Technically speaking, in order to make an abstract class non-abstract you have to:
Provide implementation for all abstract methods
Since you now have a valid implementation of everything define, remove all abstract tags
There is no need to modify anything in inheriting classes (assuming they are non-abstract theirselves) because they already provide an implementation of all the abstract methods of their parent & are free to override any method they wish.
Whether or not you should make your class non-abstract is another point of discussion.
You are correct that removing the abstract keywords and implementing the abstract methods makes the class non-abstract.

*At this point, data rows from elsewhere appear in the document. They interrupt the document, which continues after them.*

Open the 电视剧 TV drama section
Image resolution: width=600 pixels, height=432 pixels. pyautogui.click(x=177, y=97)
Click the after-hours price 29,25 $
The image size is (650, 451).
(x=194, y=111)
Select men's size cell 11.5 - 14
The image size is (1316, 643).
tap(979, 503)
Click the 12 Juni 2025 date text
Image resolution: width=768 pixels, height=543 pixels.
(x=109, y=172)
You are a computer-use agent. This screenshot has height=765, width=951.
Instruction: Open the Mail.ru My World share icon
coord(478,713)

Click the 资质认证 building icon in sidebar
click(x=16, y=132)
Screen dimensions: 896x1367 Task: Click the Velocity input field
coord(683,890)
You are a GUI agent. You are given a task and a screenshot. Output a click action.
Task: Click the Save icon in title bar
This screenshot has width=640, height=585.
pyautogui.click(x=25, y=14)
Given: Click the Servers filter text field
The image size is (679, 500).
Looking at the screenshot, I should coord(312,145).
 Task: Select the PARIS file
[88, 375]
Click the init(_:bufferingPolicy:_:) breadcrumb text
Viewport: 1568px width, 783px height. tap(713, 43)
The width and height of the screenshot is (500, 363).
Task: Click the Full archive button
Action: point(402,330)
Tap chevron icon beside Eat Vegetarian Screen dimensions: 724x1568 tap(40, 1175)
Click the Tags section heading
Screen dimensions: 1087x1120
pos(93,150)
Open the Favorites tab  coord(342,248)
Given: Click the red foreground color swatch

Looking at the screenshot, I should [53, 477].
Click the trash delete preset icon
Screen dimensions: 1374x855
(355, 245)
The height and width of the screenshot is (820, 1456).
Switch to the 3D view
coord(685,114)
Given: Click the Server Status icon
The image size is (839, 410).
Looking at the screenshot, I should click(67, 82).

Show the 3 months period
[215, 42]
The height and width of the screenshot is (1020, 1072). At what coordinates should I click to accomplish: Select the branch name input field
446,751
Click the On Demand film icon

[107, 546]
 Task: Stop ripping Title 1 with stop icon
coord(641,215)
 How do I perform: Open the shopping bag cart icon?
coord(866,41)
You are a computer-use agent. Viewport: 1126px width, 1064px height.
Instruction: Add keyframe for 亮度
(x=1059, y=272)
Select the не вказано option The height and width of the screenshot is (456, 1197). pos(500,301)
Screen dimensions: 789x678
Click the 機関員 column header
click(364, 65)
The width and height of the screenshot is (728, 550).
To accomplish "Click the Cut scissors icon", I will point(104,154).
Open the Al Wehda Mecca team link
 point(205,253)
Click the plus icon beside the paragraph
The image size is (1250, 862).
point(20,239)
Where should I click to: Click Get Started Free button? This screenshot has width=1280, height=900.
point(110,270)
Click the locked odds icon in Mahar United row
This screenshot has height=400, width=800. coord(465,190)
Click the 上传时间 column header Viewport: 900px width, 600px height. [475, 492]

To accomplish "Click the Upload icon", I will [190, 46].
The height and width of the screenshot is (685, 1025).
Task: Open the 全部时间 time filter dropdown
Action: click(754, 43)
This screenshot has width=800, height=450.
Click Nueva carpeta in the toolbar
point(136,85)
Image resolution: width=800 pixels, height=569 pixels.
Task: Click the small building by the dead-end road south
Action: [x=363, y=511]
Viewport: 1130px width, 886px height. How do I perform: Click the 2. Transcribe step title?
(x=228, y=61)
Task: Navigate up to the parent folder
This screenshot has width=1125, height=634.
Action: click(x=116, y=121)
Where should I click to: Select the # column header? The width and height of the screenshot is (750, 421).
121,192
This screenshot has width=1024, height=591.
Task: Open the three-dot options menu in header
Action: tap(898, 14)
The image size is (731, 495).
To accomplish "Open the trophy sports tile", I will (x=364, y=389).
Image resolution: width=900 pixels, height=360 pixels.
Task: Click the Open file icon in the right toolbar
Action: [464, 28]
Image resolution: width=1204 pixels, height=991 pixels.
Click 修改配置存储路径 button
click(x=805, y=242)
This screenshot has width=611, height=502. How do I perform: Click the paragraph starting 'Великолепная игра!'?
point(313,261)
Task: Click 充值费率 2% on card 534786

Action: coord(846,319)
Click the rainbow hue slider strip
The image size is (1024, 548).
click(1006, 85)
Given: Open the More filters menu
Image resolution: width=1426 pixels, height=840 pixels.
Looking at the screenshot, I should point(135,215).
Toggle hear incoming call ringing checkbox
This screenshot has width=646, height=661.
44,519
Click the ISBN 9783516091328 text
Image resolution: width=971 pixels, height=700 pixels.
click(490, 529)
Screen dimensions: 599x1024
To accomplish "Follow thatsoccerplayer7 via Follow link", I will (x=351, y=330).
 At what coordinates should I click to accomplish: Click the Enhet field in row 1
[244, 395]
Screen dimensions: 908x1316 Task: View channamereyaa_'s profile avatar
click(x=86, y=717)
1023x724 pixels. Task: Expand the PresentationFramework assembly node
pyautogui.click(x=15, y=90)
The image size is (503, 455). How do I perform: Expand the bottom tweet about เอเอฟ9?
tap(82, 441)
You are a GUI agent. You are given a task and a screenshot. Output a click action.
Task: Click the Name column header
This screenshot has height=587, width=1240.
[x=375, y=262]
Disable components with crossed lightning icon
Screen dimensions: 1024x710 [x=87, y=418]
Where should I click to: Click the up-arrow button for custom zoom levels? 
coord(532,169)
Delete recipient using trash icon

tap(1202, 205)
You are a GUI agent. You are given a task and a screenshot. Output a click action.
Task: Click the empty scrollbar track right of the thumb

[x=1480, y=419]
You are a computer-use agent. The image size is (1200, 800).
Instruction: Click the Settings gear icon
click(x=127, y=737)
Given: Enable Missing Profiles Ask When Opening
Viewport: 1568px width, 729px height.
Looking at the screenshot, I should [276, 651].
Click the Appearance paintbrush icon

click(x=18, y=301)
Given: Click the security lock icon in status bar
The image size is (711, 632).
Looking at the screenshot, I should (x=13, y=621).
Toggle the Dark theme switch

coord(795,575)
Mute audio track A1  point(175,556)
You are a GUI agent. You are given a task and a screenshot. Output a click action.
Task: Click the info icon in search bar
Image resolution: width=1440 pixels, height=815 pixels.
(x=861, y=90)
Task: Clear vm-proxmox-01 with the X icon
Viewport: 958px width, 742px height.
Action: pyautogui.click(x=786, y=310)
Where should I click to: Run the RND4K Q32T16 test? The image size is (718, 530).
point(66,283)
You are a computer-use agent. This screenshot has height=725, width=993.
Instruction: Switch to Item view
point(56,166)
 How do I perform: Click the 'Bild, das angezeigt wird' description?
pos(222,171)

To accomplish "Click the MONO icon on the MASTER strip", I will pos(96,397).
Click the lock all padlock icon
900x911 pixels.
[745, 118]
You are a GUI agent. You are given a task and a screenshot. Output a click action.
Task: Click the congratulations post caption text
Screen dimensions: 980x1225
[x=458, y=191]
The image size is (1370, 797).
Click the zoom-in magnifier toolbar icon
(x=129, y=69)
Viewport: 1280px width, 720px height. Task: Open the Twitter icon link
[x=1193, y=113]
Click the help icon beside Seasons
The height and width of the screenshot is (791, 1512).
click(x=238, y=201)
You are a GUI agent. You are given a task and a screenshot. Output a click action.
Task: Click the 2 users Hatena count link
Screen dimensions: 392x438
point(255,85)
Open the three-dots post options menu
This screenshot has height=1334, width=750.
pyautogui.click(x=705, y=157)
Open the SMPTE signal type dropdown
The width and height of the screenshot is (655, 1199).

However, you normally do not want to turn the class itself from abstract to non-abstract. A class is not abstract until you add this keyword, so you (or someone else) apparently had a reason to make sure it's not a normal class, but an abstract one.
If you think about it at a very high level (far from Java), then a "Tree" is something you know how to draw. Similarly, you could imagine a subclass "Circle" for which you know what a drawing shoud look like. For the very generic "Figure", however, you have no idea what it means to draw it.
This is the idea of why the actual drawing is left abstract in your Figure class. Hence, you should not make Figure non-abstract, but instead focus on the classes that extend from it and make those non-abstract, by implementing all abstract methods from Figure. In your Tree class, you know what drawHere should do, so implement it there to print a tree. In another class, like Circle you implement it differently, but it never really makes sense to implement it in Figure, where you have no idea what to draw.
You can declare a method body for drawHere() (presumably empty, since, as #Frank pointed out, you can't really have any idea about how to draw a Figure) and remove the abstract modifiers. Then you will have a concrete class. That means someone could create a new Figure(). This won't be either of the two subclasses you now have, just a Figure.
If such an object (that does nothing when it is called upon to drawHere()) would not be useful (and, in particular, if you would consider it an error to have such an object), then you should keep the class abstract. This reasoning applies even when you can define an implementation for every method.
If a class is made abstract you can give body to all the methodes or none of these but if any class is extending abstract class it must implement all the methode which is only being declared.